Start of EXERCISE DATA

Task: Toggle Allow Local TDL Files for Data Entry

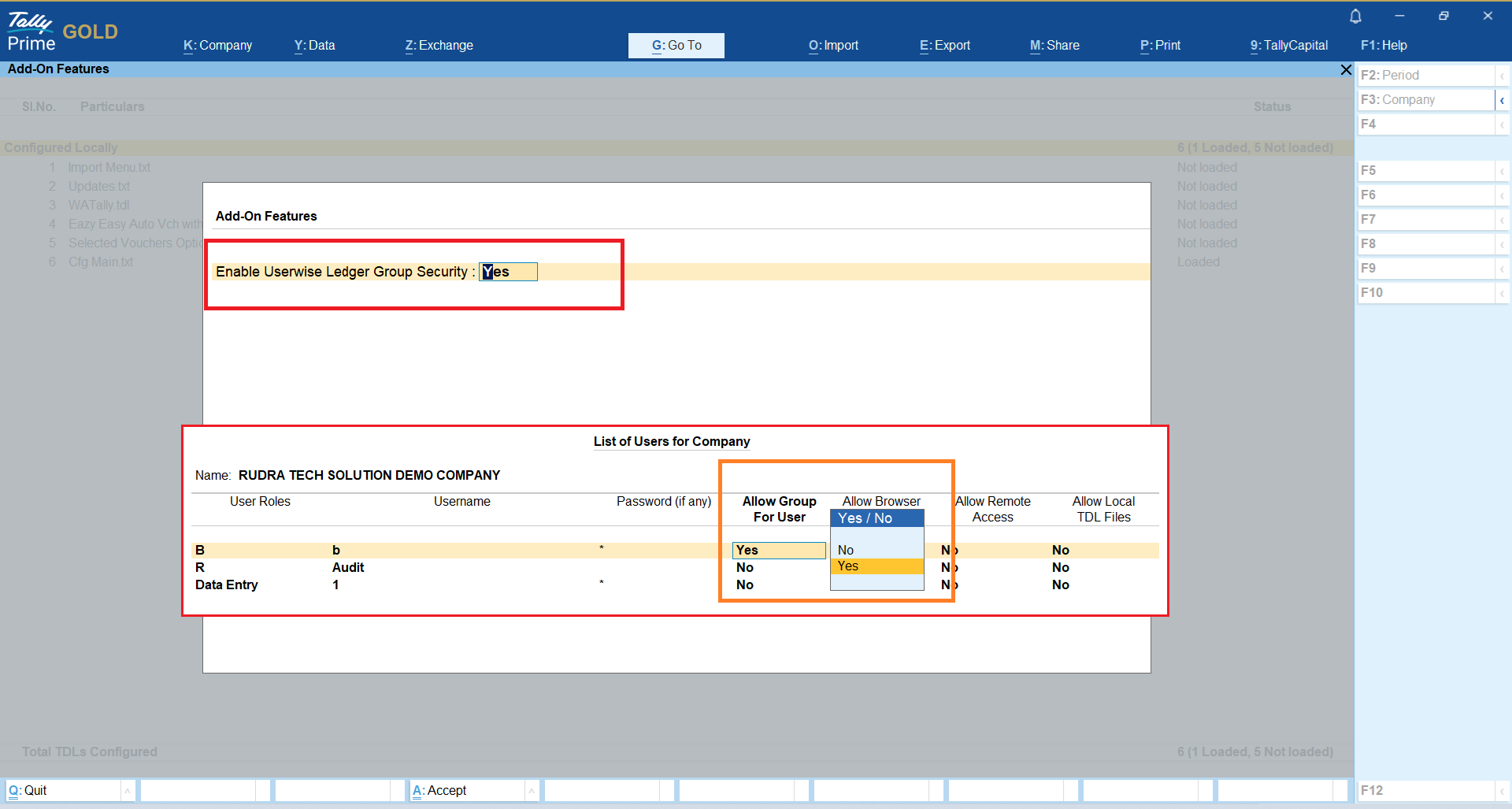Action: pyautogui.click(x=1060, y=585)
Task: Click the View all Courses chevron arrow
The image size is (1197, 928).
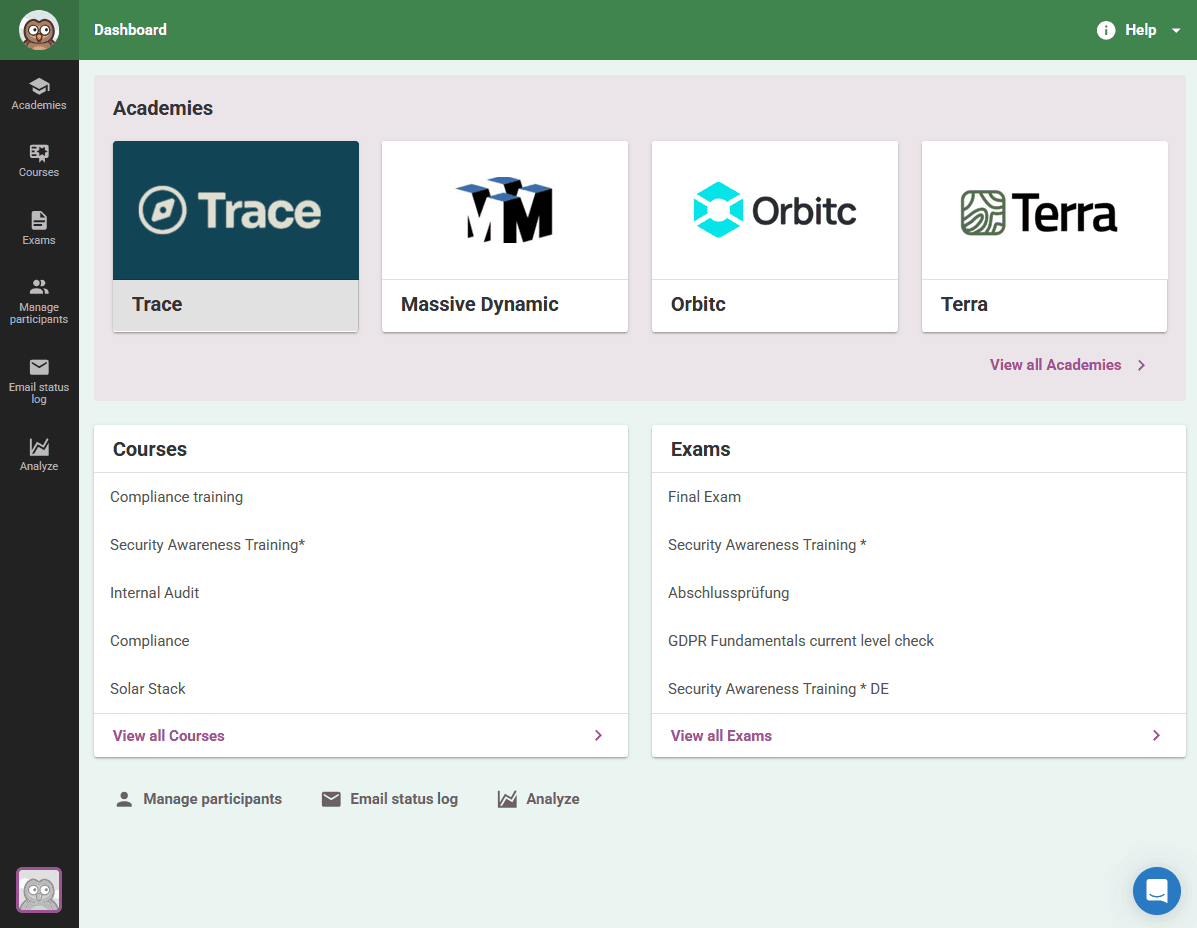Action: 598,735
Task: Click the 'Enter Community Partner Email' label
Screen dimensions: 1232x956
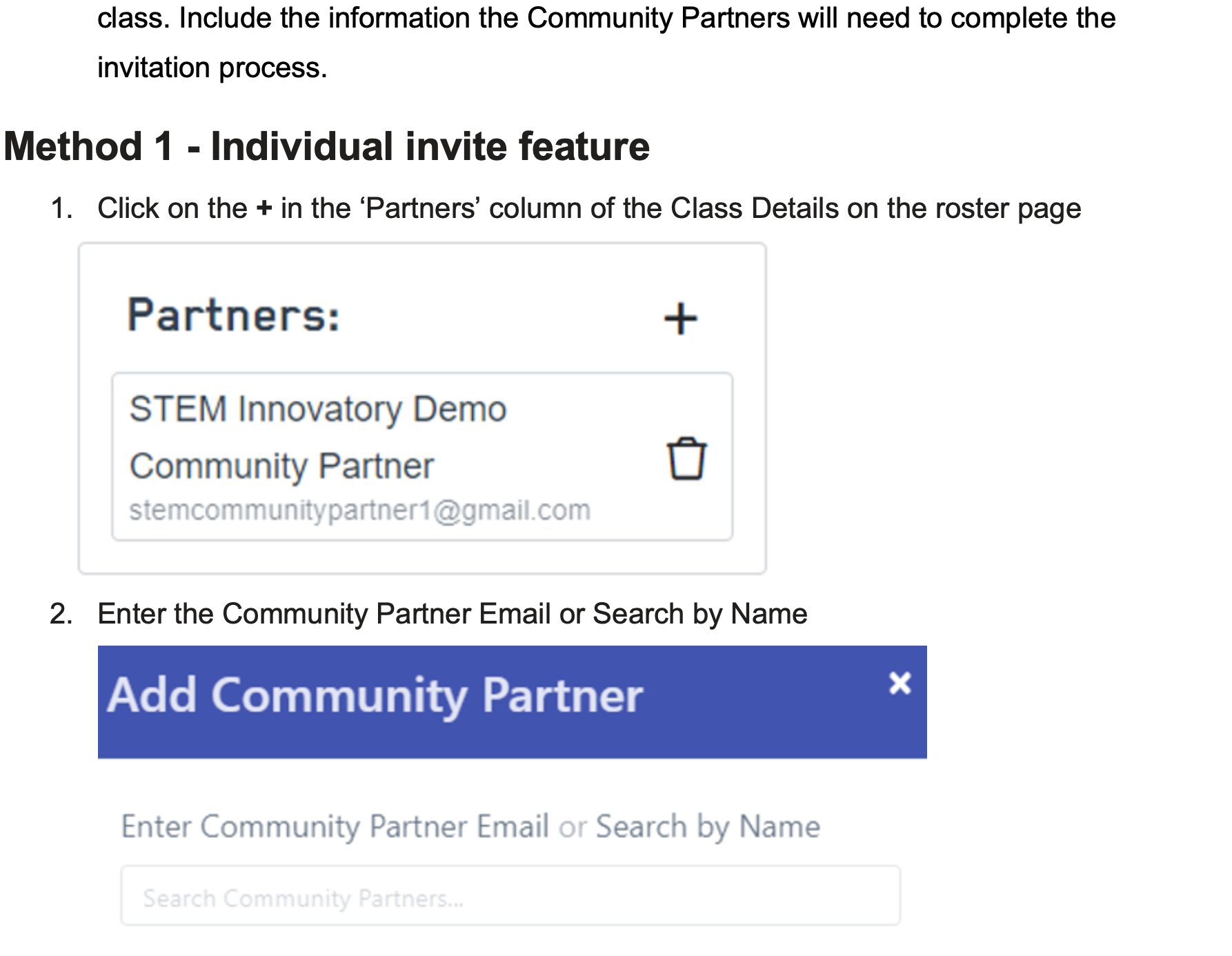Action: [335, 826]
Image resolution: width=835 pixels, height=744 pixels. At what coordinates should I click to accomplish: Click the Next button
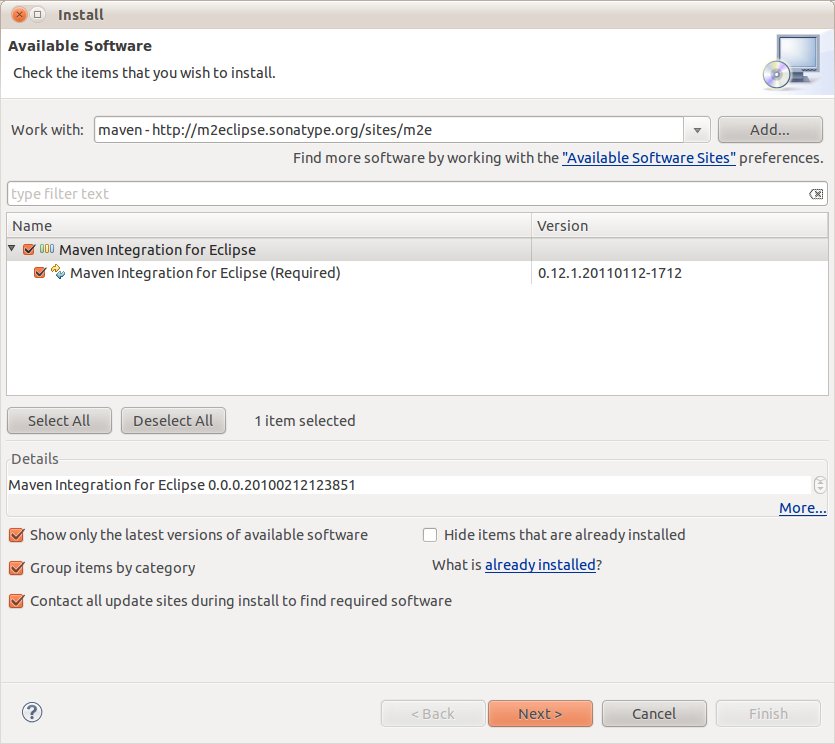click(x=540, y=713)
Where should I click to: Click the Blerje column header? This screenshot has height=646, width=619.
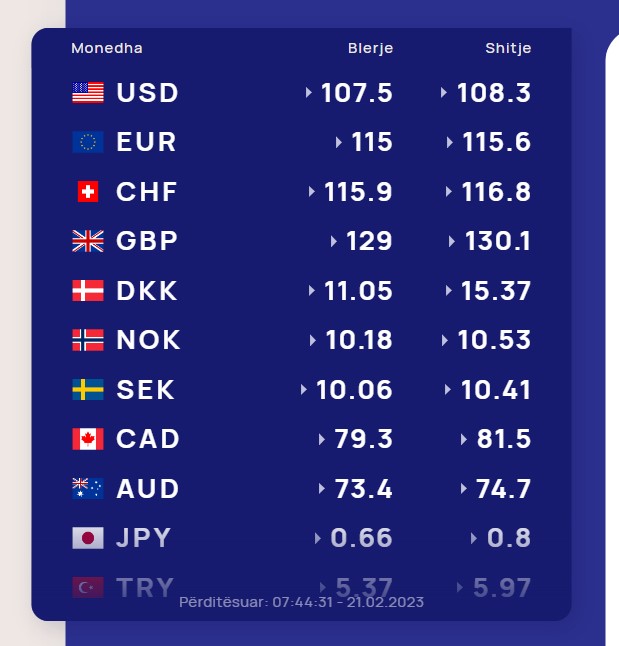[370, 49]
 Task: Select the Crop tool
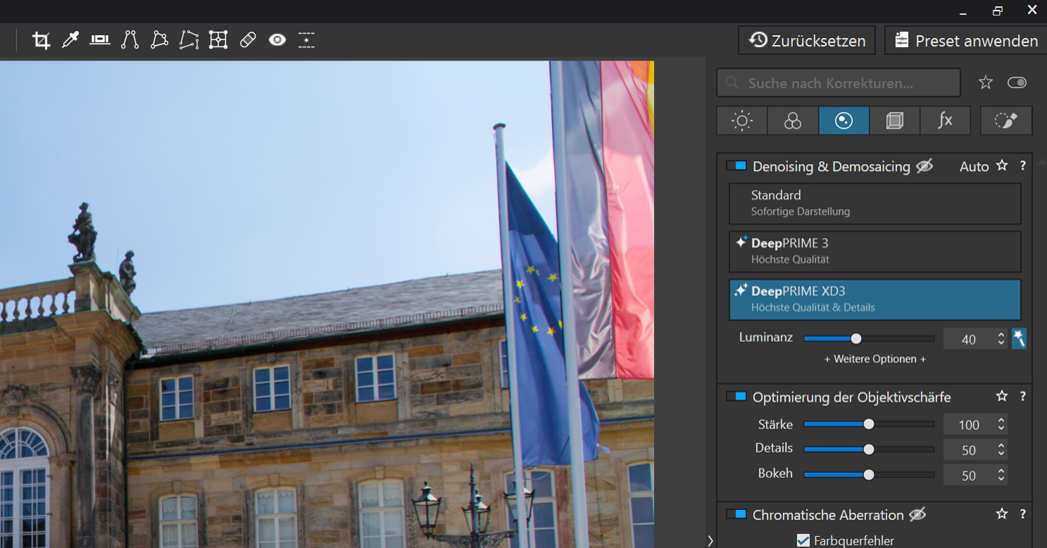click(x=41, y=40)
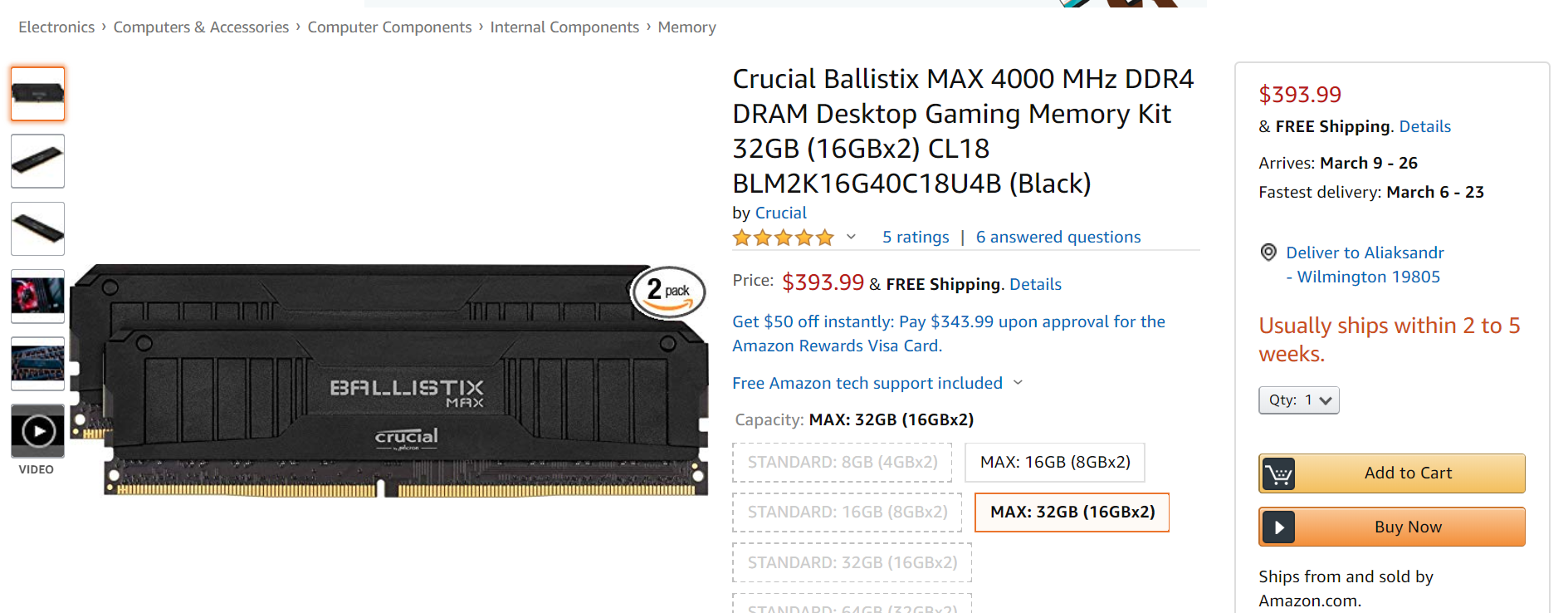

End of EXERCISE DATA

## EXERCISE OBJECTIVE
Please, without any pictures, retype the records exactly as they appear.

## SOLUTION TO THE PROBLEM
Task: Toggle Allow Local TDL Files for Data Entry

Action: pyautogui.click(x=1060, y=585)
Task: Click the View all Courses chevron arrow
The image size is (1197, 928).
Action: 598,735
Task: Click the 'Enter Community Partner Email' label
Screen dimensions: 1232x956
Action: [335, 826]
Image resolution: width=835 pixels, height=744 pixels. At what coordinates should I click to accomplish: Click the Next button
click(x=540, y=713)
Where should I click to: Click the Blerje column header? This screenshot has height=646, width=619.
[370, 49]
 Task: Select the Crop tool
click(x=41, y=40)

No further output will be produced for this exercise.